In it, he basically lays out why a knowledge-based (or at least heavily contributed to-) economy is something New Zealand should be striving for.
And I have to say I agree: this idea that one must make things in order to be a wealthy economy is, well, extremely outdated – certainly, it seems to have landed NZ in a bit of a pickle economically. I remember being told years ago, while studying business, that manufacturing and farming-based economies would contribute an ever-decreasing amount of wealth to the economy due to, well, a number of reasons really, including the ever downward pressure on commodity prices, manual labour, and, frankly, China.
Or, think of it using the internet vs print as a paradigm: the people who generate content (goods) are increasingly squeezed, while the people who can add value to the content, like coders and tech companies (services) find themselves doing increasingly well.
So yes, a knowledge economy it is! And it’s something other countries, including India and Singapore, cottoned on to some time ago.

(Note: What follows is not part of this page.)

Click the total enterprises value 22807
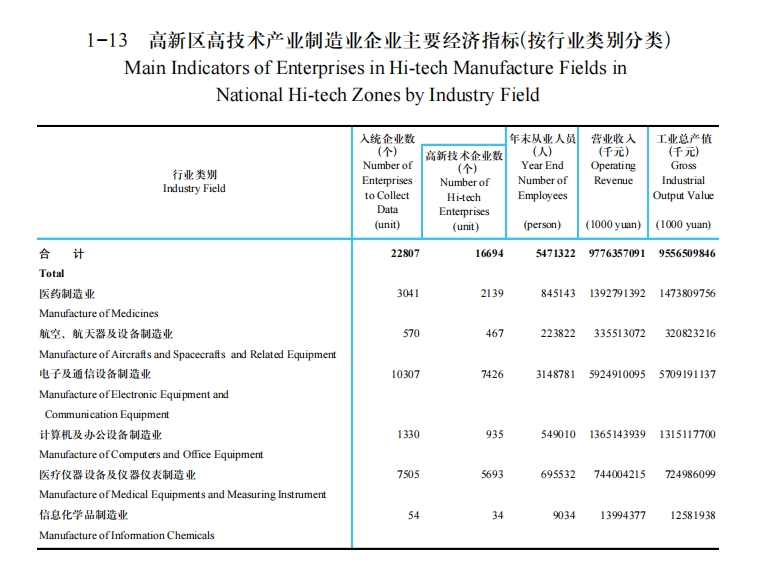(x=405, y=254)
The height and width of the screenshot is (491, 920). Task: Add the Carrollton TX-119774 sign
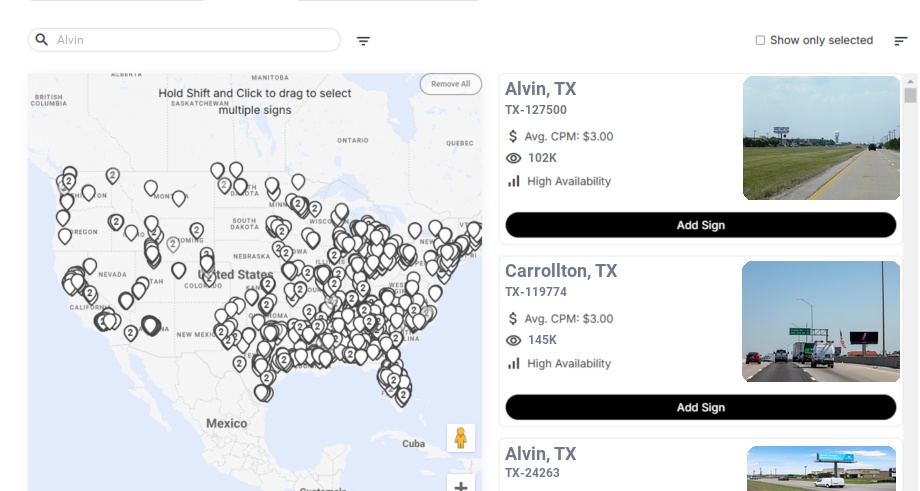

The only thing is: how to get one (properly) going here? Of course, we need skilled people – not that they necessarily have to have degrees, mind you. But highly skilled, yes. And, and this is simply a perhaps (and one written from a non-kiwi point of view), perhaps we need more people? I know that the kiwi government makes it pretty difficult for people to come live here and while I can understand that attitude for minimally skilled people, I tihnk that they may want to consider loosening things up for young/older highly skilled people who can both contribute to the market, but also help increase the market size itself (a significant issue here).
And the industries themselves? Well, they’re likely to be in tech, design and science, predominantly (and, of course, in the intersections between the aforementioned) – these industries really do foster knowledge economies, and government investment in them is very important. Let’s hope the government realises that.